For teachers accustomed to teaching at the front of a classroom, the move into the virtual world presents new and interesting challenges. How do you create the same kind of connection with students when they are no longer physically sitting in front of you? How do you know if Sally is paying attention or if Jim is truly absorbing the subject matter when you can’t make eye contact and directly observe their behaviours?
While it takes some adjustment, teaching in the virtual classroom can be an exciting, dynamic, and engaging experience. There are studies that show students who learn online perform as well as their peers in core subjects, and our collective understanding of what makes for a great learning/teaching experience in the virtual world is growing. It is a very different teaching paradigm and must be approached as such. Says Rita-Marie Conrad, who along with Judith V. Boettcher wrote The Online Teaching Survival Guide, “Years ago, we used to say the danger of online courses was they were just going to become electronic correspondence courses. That’s still a danger. As each new wave of teachers come into this environment, there’s still that misunderstanding that this is a new environment.”
So what best practices can teachers draw upon when teaching in the virtual classroom? Here are eight suggested best practices and observations for instructors looking to hone their approach:
- Based on study evidence, blended and purely online learning conditions generally result in similar student learning outcomes.

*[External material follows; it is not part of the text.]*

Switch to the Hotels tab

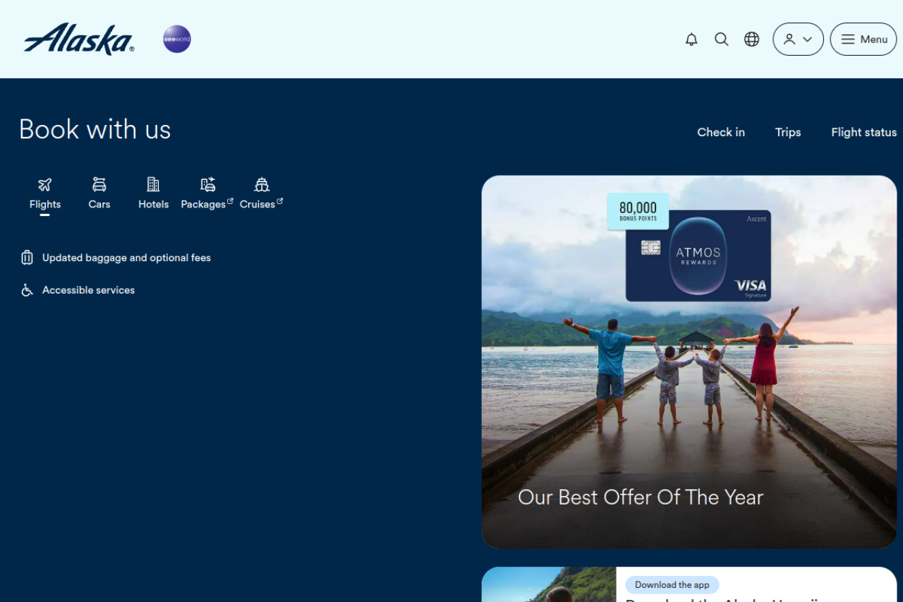153,194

- Online learning can be enhanced by giving learners control of their interactions with media and by prompting learner reflection. Studies indicate that manipulations that trigger learner activity or learner reflection and self-monitoring of understanding are effective when students pursue online learning as individuals.

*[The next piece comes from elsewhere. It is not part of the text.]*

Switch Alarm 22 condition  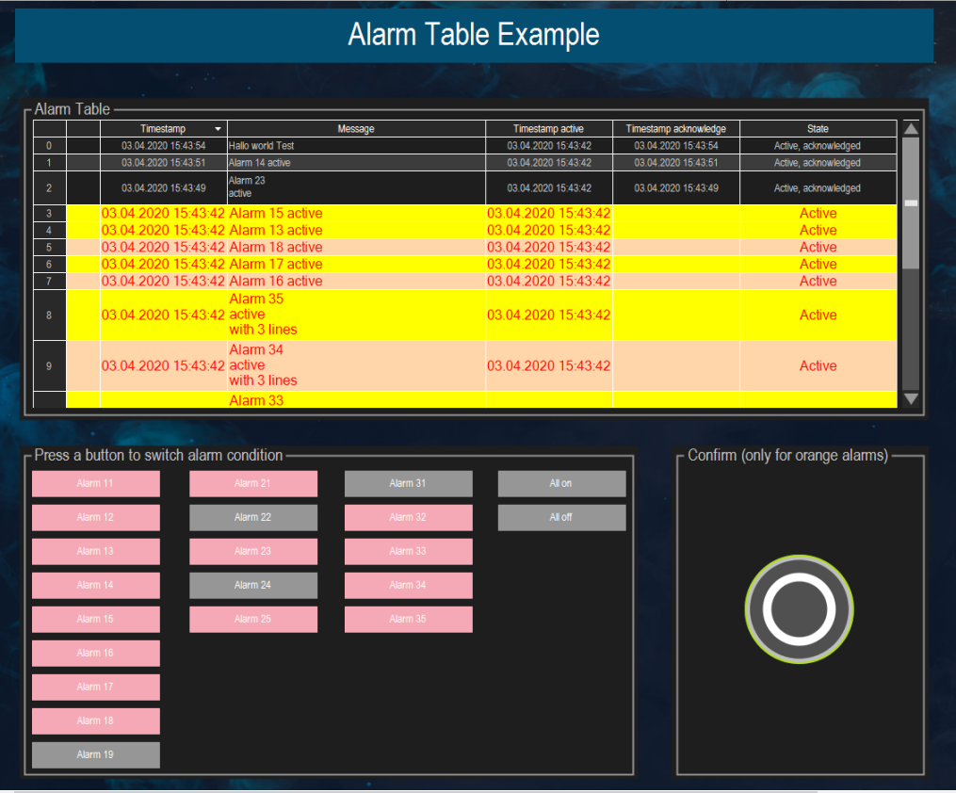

- When groups of students are learning together online, support mechanisms such as guiding questions generally influence the way students interact, but not the amount they learn. These tactics work better when leveraged on an individualised basis.
- Use data provided by a learning management system to alter teaching structures, adapt to various learning styles, and provide early intervention when a student is struggling.
- Take the time that would typically be spent in a traditional classroom on lesson planning and reorient it toward communicating with students and giving feedback.
- Present learning materials in multiple formats from labs to video to text to provide alternative learning paths.
- Stay active within the course, frequently checking message boards, grading, facilitating discussions, and providing feedback.
- Commit to continual improvement both in terms of curriculum and in the use of technology for learning.